Son cientos los que a partir de septiembre cada año caminan más de 80 kilómetros entre Nogales y Magdalena para cumplir lo prometido. Llegan con los pies destrozados y las piernas acalambradas, y algunos terminan la peregrinación de rodillas

Soy de un pueblo en el norte de México que tiene magia. En el centro está la plaza monumental, con una fuente grande y una iglesia histórica con campanas que repican media hora antes de cada misa. A un lado, entre tiendas de artesanías mexicanas, veladoras y rosales, está el mausoleo de san Francisco Javier, un santo al que celebramos el 4 de octubre, el día de san Francisco de Asís (esa es otra historia digna de contarse). Magdalena de Kino, Sonora, es un lugar donde se entrelazan la fe, la cultura y la tradición.
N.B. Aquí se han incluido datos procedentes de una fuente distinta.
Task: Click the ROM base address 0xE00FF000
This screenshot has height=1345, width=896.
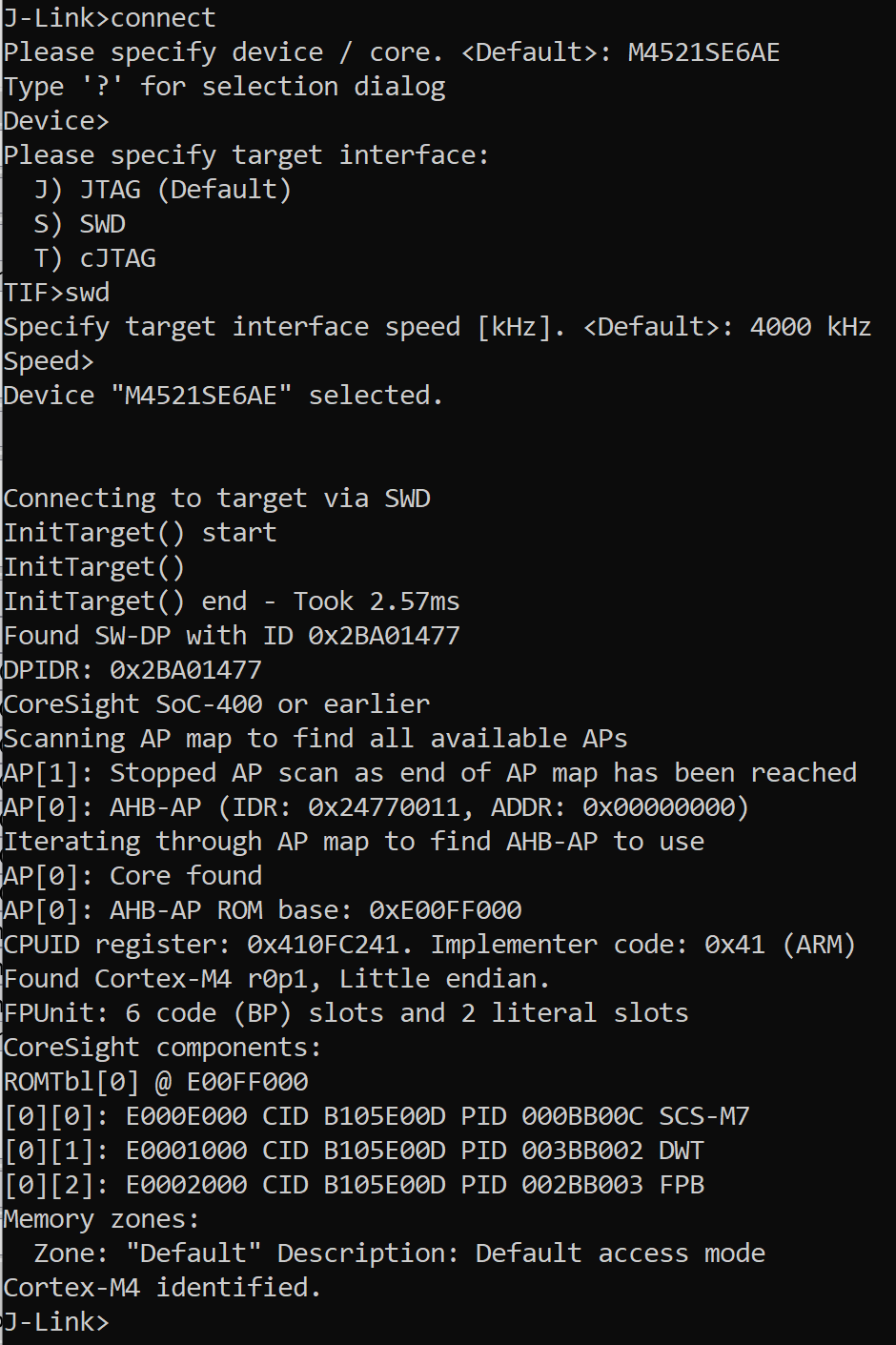Action: coord(445,910)
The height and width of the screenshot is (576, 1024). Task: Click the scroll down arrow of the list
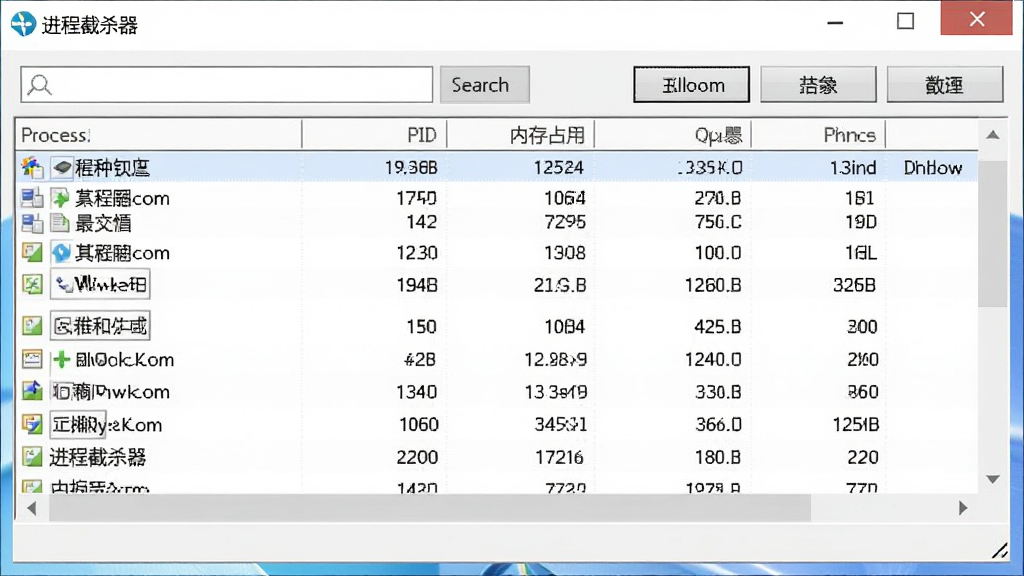coord(993,479)
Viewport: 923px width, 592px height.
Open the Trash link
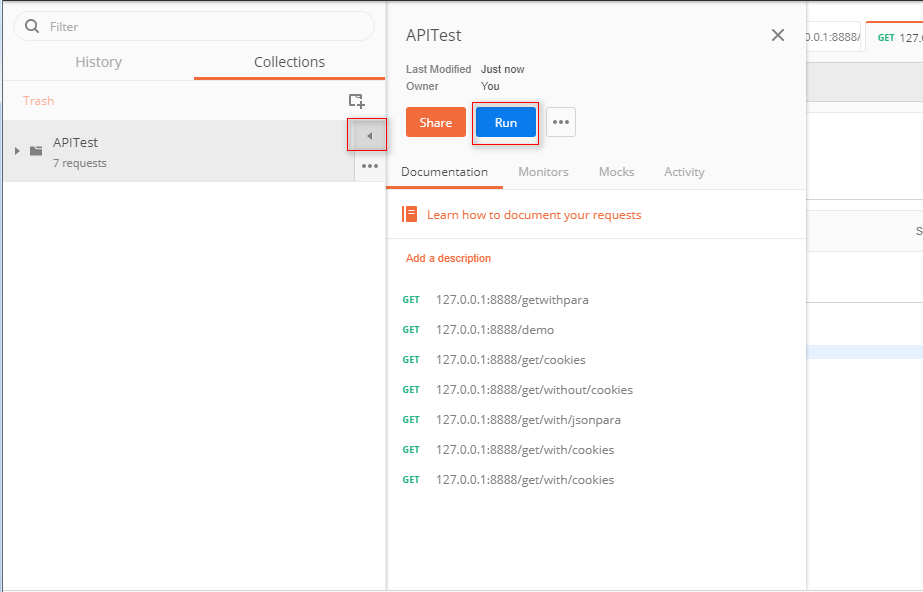[x=39, y=101]
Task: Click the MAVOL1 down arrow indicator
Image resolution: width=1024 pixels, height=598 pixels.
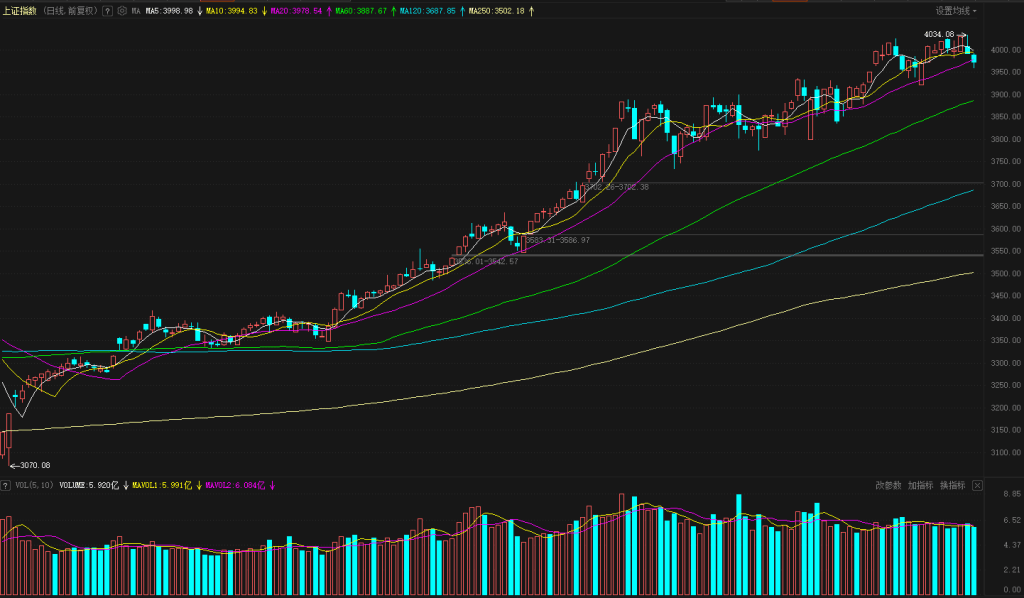Action: [x=197, y=485]
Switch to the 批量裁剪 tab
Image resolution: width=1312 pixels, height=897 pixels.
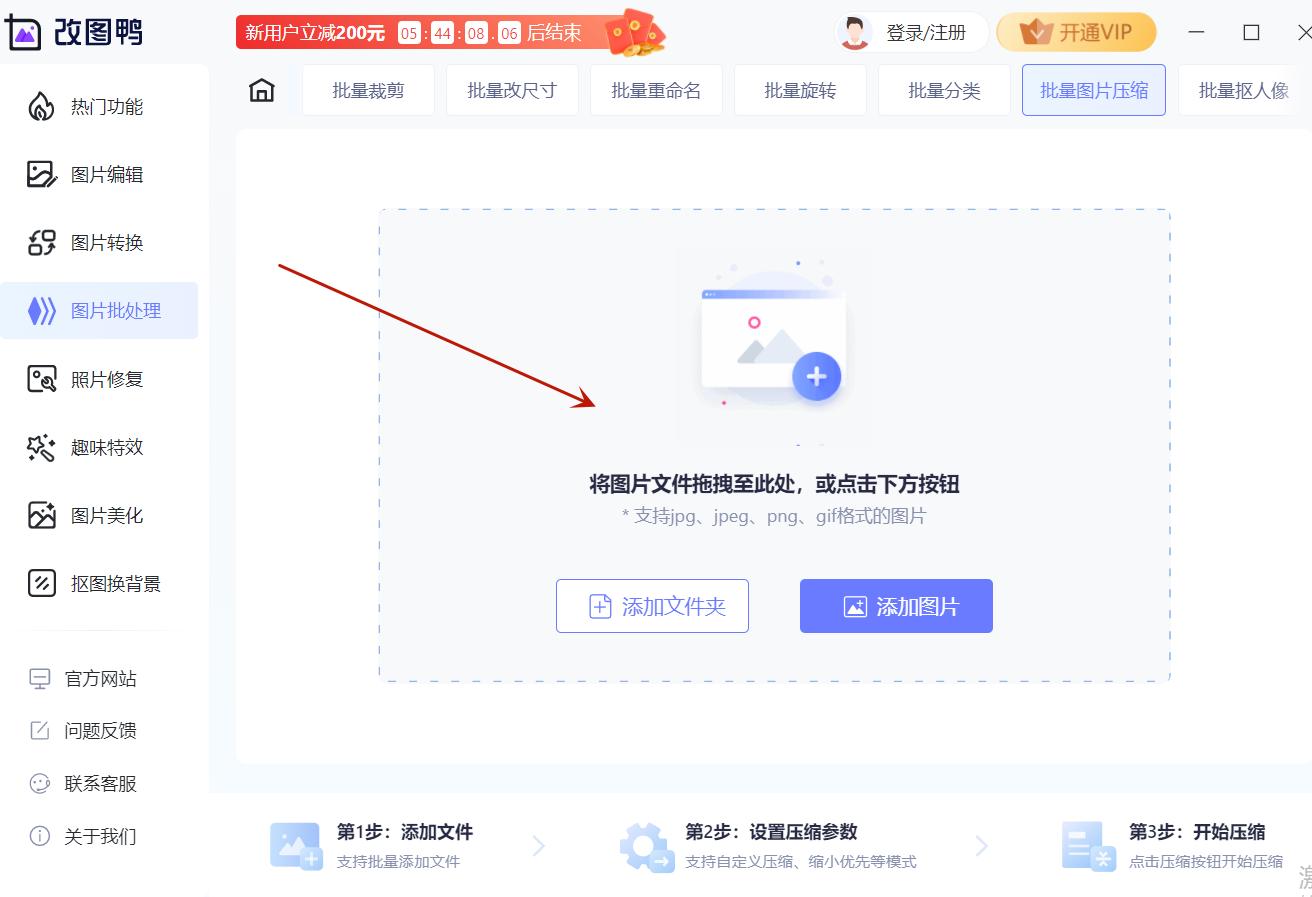[x=368, y=89]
Dice la leyenda que San Francisco es un santo muy milagroso. En su hábito café oscuro cuelgan decenas de medallitas de diferentes figuras, unas piernas, unos ojos o bebés. El rostro tiene pintados los besos de esas bocas que le susurran sus plegarias al oído antes de levantarlo. Sí, la costumbre dicta que a la figura del santo hay que levantarla, como si fuera un examen de conciencia; los puros, lo mueven como si fuera una pluma, y los pecadores -dicen- sienten que las malas obras hacen que les pese como si fuera una tonelada… el arrepentimiento no es suficiente, hay que pagar la penitencia y la confesión.

También dicen que es muy cobrón. No basta agradecer con palabras y oraciones los favores concedidos, hay que pagar con mandas. Son cientos los que a partir de septiembre cada año caminan más de 80 kilómetros entre Nogales y Magdalena para cumplir lo prometido. Llegan con los pies destrozados y las piernas acalambradas, y algunos terminan la peregrinación de rodillas, con el cuerpo débil, pero el espíritu fuerte. En el andar se les cura el alma con la esperanza de que la fe pronto les aliviará el resto.

Otros rinden cuentas con limosnas, flores, bailes y serenatas. Por dos semanas, las bandas retumban entre la carretera y el Cerro de la Cruz. Las tribus de los dos lados de la frontera danzan y entonan sus cantos en círculos, con trajes típicos e instrumentos ancestrales. Los más mortales llevan sus sillas plegables y hieleras y corean “Las Mañanitas” al son de la tambora o los taka takas afuera del mausoleo, a veces hasta la madrugada. Es un contraste, uno que a mí me alborota el alma.

Yo no he hecho ni lo uno ni lo otro. Vivo con el privilegio de que siempre que vuelvo a casa camino por la plaza y hago una visita sin prisas ni compromiso. Casi siempre doy gracias, pero un par de veces en mi vida he pedido favores que creía imposibles… uno de los más difíciles está a punto de convertirse en realidad, ya les contaré. Mis mandas han sido distintas, pero no menos importantes, y el júbilo de celebrar a San Francisco lo llevo cerca del corazón, aunque confieso que ya no sé si por devoción o tradición.

Ir a las fiestas de mi pueblo me reconecta con esas raíces que muchas veces se convierten en recuerdos borrosos. Ahora conozco a muy pocos cuando doy la vuelta por el kiosco, pero aun así hay algo que me jala al centro, que me mueve el vientre y me enchina la piel. Ser pueblerina es parte de mi identidad, una más fuerte que cualquier otra más. Quizá la distancia – o la edad- nos ayude a entender el verdadero sentido de la tradición.